Mir schien, als nehme man immer zu viel von mir. Als denke und entscheide und fühle und urteile man für mich. Jetzt setze ich langsam zusammen, wer ich bin, und verteidige es auch. Es fällt mir nicht mehr schwer, etwas fortzugeben. […] Einen Teil meines Lebens und meiner Geschichte. Wie es wirklich war, könnte ich gar nicht erzählen, nicht ihnen. Ich wäre nur diese Wahrheit für sie. Und noch bin ich nicht viel mehr. […] Es gibt so unendlich viele Möglichkeiten, wer ich sein könnte, und es gibt nur diese eine Tatsache und nur eine Zeitrechnung, in der ich bis jetzt gelebt habe. Vielleicht weil ich so wenig in Zukunftsgedanken gelebt habe, gibt dieses Gestern das Heute nicht her.

Von der jungen Frau erfahren wir nicht viel. Nur, dass eine Beziehung zu Bruch gegangen ist. Dass sie nun in eine neue Wohnung gezogen ist und sich wohlfühlt in deren stiller Leere. Dass manchmal Leute – Freunde sind es nicht – sie besuchen kommen, manchmal auch Männer, mit denen sie flüchtige Begegnungen hat. Näher kommen wir dieser kaum greifbaren Figur vor allem durch das, was vorher war. Was ihrer Mutter widerfahren ist, was ihrem Vater widerfahren ist, was die beiden zusammenführte. Ihre Geschichte ist es, die sich zwischen die der Tochter schiebt, die Kapitel eingeleitet von ironisch gebrochenen Regieanweisungen: »Eine Stadt am Rhein, Uraufführung einer Sonate für neunzehn Finger, die beiden Spieler mit durchgestreckten Rücken auf einer morschen Holzbank, der Komponist wachsam und mit achtlos gebundener Fliege in der ersten Reihe, Spätsommer/Herbst 1960«.

Eine Frau taucht in diesen Stücken auf, eine ehemalige Goldschmiedin, die eines Tages im Streit mit ihrem Ehemann die Treppe hinabstürzt und sich mehrere Finger bricht, einen davon sogar verliert.
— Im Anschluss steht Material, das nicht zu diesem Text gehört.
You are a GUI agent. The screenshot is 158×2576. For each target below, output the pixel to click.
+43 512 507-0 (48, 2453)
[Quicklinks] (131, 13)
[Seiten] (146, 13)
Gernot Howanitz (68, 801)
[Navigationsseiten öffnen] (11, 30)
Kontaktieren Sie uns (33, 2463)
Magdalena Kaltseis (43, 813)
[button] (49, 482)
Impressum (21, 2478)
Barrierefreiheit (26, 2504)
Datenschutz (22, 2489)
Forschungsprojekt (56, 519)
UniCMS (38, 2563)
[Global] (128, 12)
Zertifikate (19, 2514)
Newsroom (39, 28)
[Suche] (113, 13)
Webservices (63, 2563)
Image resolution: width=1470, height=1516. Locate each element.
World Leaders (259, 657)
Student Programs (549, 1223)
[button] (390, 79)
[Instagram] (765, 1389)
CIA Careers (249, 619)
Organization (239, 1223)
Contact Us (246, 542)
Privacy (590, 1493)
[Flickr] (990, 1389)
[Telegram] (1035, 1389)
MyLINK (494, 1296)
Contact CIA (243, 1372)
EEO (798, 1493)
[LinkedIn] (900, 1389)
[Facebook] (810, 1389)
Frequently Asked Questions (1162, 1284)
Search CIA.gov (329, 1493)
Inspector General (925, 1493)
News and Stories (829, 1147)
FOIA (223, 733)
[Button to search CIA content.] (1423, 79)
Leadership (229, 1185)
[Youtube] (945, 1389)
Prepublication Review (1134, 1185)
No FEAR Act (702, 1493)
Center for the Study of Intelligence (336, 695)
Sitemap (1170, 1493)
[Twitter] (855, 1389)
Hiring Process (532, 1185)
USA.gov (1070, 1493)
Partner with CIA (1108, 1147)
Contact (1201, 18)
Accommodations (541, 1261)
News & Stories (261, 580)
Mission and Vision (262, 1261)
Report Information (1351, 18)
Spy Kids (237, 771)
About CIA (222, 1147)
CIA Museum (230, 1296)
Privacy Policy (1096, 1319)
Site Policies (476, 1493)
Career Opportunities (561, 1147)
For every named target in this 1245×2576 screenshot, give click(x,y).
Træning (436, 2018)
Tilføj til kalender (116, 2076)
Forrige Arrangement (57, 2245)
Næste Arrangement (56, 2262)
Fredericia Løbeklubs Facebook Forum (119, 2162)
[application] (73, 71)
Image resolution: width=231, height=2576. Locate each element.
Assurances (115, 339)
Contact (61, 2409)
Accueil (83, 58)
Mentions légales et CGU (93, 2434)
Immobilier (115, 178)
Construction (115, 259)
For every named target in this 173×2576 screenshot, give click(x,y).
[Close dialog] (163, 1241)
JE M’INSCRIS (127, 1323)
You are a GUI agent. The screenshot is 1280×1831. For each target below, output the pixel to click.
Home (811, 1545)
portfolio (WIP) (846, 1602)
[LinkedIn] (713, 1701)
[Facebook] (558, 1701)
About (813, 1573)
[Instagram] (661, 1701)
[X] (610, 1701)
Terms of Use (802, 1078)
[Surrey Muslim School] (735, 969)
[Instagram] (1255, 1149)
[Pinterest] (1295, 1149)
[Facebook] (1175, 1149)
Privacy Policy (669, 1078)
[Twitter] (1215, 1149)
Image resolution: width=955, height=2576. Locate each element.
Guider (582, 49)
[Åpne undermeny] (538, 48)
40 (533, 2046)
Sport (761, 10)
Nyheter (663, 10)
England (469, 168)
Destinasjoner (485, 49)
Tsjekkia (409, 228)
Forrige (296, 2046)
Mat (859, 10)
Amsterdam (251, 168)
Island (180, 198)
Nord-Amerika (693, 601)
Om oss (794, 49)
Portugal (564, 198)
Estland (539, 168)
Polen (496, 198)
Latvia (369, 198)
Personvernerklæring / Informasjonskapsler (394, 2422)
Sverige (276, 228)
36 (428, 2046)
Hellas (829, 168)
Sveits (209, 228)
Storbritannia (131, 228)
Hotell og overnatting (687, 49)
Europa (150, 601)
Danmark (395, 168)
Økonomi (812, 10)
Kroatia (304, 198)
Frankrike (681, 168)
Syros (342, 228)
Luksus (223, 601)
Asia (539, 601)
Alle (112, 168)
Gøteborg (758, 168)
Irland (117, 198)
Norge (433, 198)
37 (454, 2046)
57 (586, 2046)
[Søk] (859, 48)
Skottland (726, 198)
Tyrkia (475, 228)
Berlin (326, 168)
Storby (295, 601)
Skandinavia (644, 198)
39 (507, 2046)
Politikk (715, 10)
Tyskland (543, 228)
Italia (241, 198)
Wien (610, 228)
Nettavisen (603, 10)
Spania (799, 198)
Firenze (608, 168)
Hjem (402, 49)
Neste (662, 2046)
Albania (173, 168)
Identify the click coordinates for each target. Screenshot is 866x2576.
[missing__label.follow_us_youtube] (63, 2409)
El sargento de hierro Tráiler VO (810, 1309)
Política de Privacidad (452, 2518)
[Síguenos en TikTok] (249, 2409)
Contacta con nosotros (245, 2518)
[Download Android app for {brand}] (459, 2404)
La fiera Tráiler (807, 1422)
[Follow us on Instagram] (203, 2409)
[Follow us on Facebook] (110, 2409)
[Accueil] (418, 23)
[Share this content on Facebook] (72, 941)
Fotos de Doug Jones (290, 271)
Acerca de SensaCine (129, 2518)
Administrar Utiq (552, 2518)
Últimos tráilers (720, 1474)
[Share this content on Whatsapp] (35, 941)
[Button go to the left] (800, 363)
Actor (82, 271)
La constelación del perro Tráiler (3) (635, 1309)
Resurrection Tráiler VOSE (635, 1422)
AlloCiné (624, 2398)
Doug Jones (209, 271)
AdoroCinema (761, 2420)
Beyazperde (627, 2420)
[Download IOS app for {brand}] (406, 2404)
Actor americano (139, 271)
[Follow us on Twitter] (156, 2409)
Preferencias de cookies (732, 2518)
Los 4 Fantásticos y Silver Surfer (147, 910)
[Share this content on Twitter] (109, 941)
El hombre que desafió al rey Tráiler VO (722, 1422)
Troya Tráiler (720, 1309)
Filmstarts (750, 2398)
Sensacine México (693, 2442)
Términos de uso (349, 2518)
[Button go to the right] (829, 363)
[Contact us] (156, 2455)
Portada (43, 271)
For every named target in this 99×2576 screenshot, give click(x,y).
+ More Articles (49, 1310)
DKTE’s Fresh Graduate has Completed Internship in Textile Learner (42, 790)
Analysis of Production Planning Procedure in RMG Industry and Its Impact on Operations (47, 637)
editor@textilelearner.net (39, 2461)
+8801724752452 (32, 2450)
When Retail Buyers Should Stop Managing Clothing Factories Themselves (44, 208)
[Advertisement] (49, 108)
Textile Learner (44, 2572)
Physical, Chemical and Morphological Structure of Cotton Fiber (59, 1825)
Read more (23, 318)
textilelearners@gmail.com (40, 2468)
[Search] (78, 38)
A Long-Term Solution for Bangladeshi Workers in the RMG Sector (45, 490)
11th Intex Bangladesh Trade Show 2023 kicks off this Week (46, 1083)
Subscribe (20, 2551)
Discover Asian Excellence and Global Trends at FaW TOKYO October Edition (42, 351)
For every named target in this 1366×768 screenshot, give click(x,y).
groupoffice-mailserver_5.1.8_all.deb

Mit ihrem Geliebten flieht sie schließlich, lässt die Stadt hinter sich, das Leben, das sie nicht mehr leben konnte, die Frau, die sie einst war und nicht mehr sein konnte. Doch bedeutet diese Flucht kein Glück, das spürt sie schnell in der Lautlosigkeit des Dorfes, in dem sie nun lebt. Bis sie ein paar Jahre später, Mitte der Sechziger, jenen Mann kennenlernt, der ihre Geschichte – im Wechsel mit der Tochter – erzählt. Er ist in das Dorf seiner Kindheit zurückgekehrt, um an der Seite der sterbenden Mutter zu sein. An diesem unliebsamen Ort, in dem der Mann als Kind viel Gewalt erfahren hat und in dem die Frau in der Lethargie versunken ist, finden sie, zwei Einsame, zueinander.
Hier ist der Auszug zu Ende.